In April 2002, the U.S. backed a coup that overthrew Venezuela’s democratically elected leftist government and installed right-wing businessman Pedro Carmona as leader. The putsch, however, lasted just 48 hours. Venezuelans from poor and working-class neighborhoods immediately filled the streets demanding that elected President Chávez return to power. The military subsequently forced Carmona’s unelected, U.S.-recognized government to step down and reinstalled Chávez.
The State Department later admitted, “it is clear that NED [National Endowment for Democracy], Department of Defense (DOD), and other U.S. assistance programs provided training, institution building, and other support to individuals and organizations understood to be actively involved in the brief ouster of the Chávez government.”
A week after the 2002 coup, leading British newspaper the Guardian reported that the “failed coup in Venezuela was closely tied to senior officials in the U.S. government.”
The U.S. has “long histories in the ‘dirty wars’ of the 1980s, and links to death squads working in Central America at that time,” the Guardian added. “Washington’s involvement in the turbulent events that briefly removed left-wing leader Hugo Chávez from power last weekend resurrects fears about U.S. ambitions in the hemisphere.”
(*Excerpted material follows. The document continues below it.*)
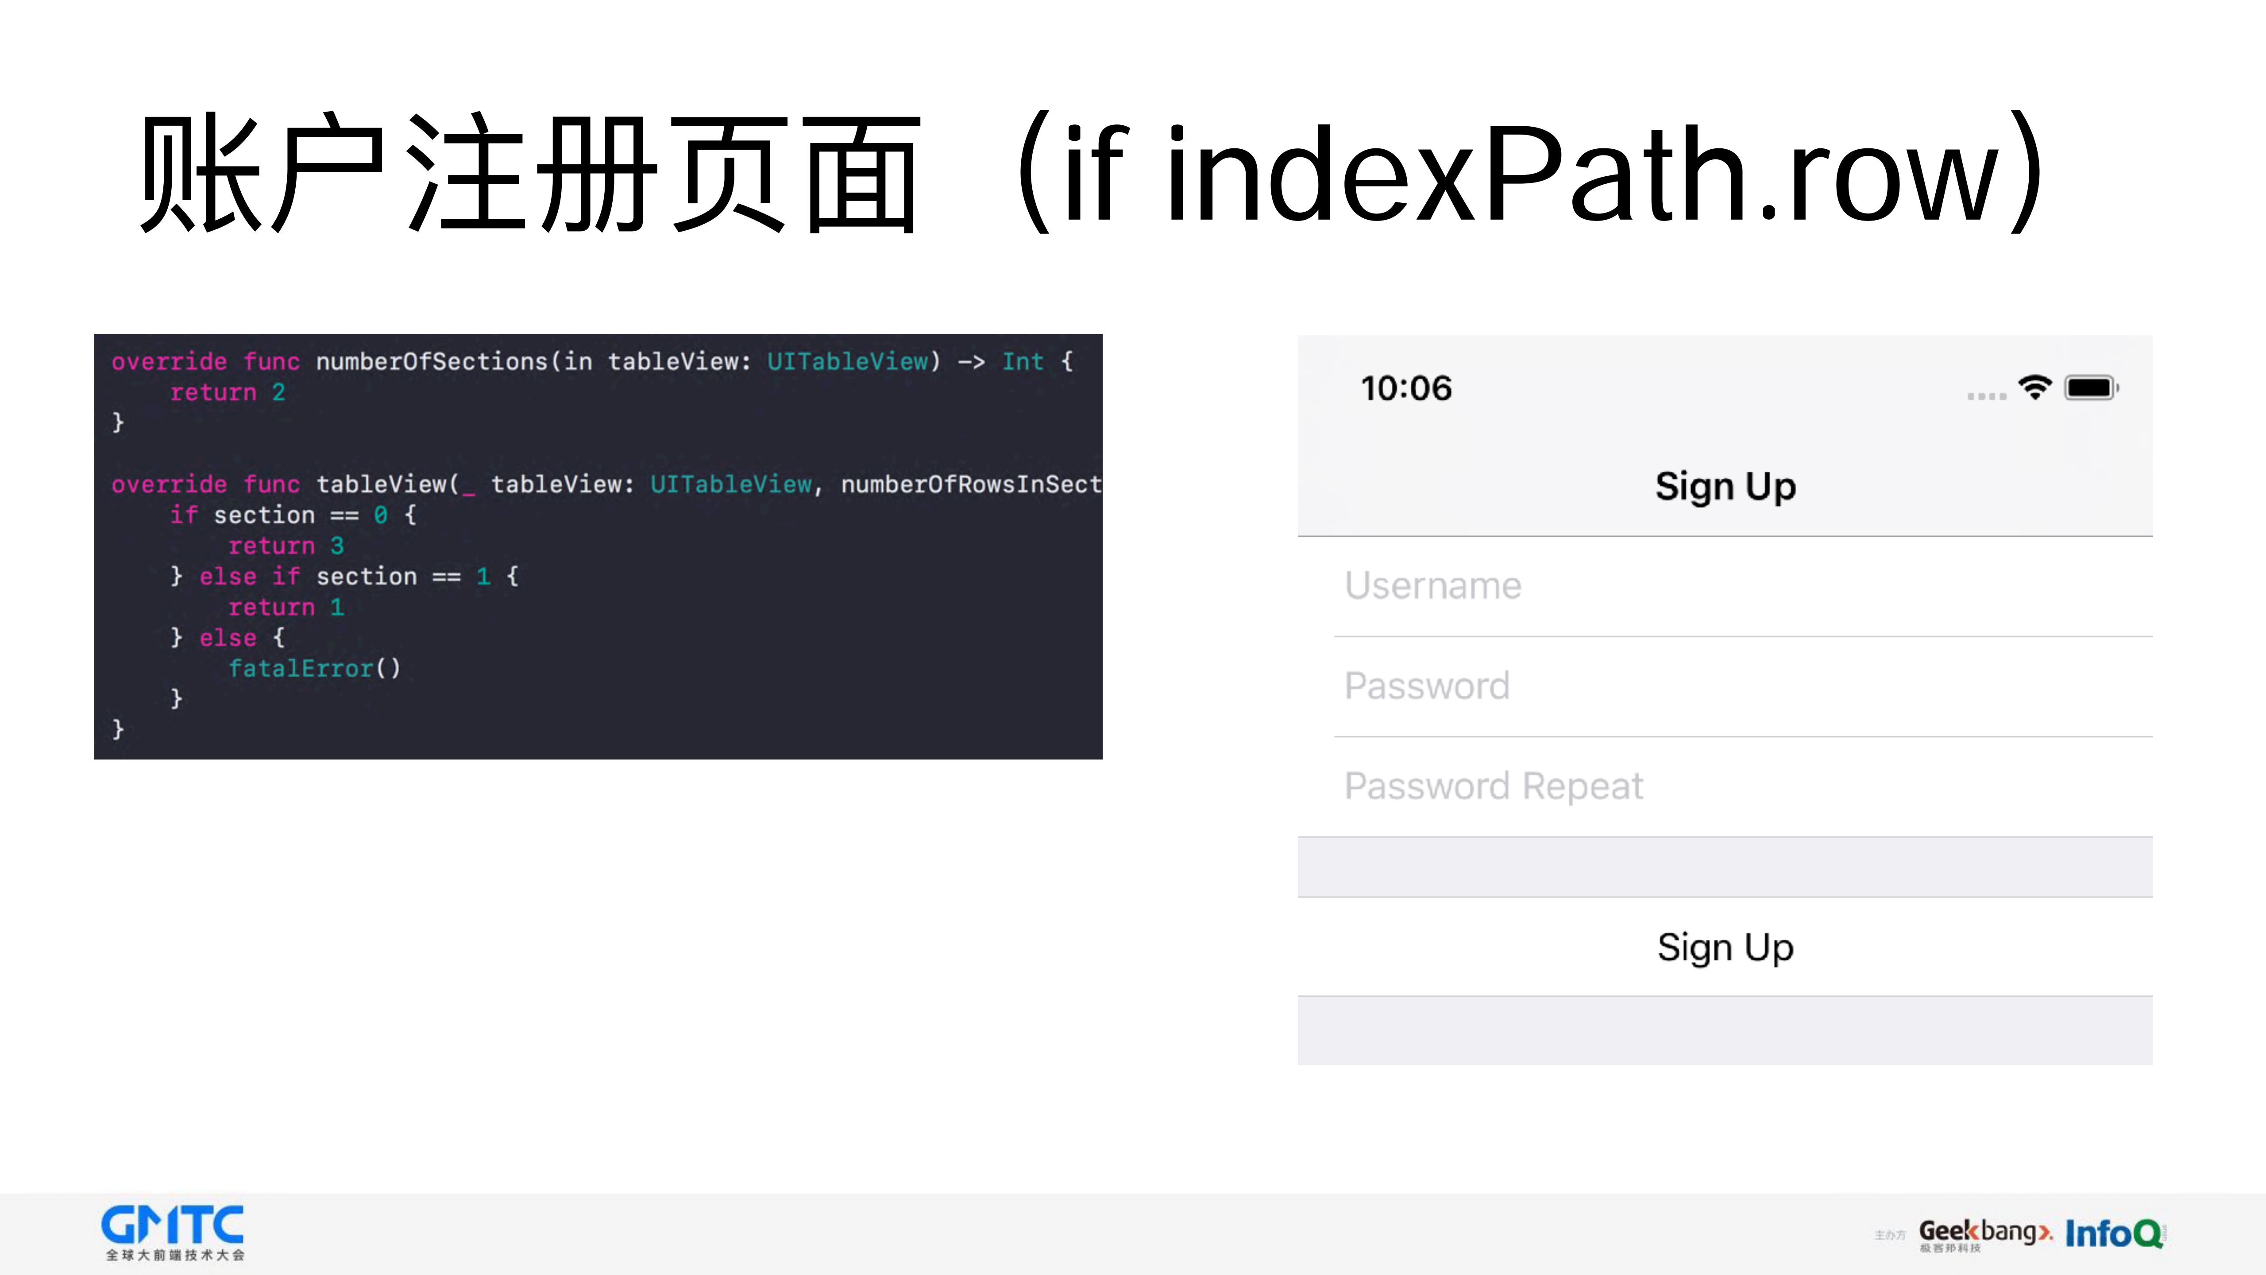
Task: Click the clock showing 10:06
Action: click(x=1406, y=388)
Since 2002, the Venezuelan government has accused the U.S. numerous times of supporting further coup attempts. Washington denied that it was pursuing regime change in Venezuela — although the U.S. has, stretching over many decades, overthrown numerous democratically elected left-wing governments in Latin America.
For a four-month period in Venezuela in 2014, right-wing opposition groups resorted to violent protests. Even after nine Venezuelan national guardsmen were killed, the U.S. government was firm in its support for the opposition.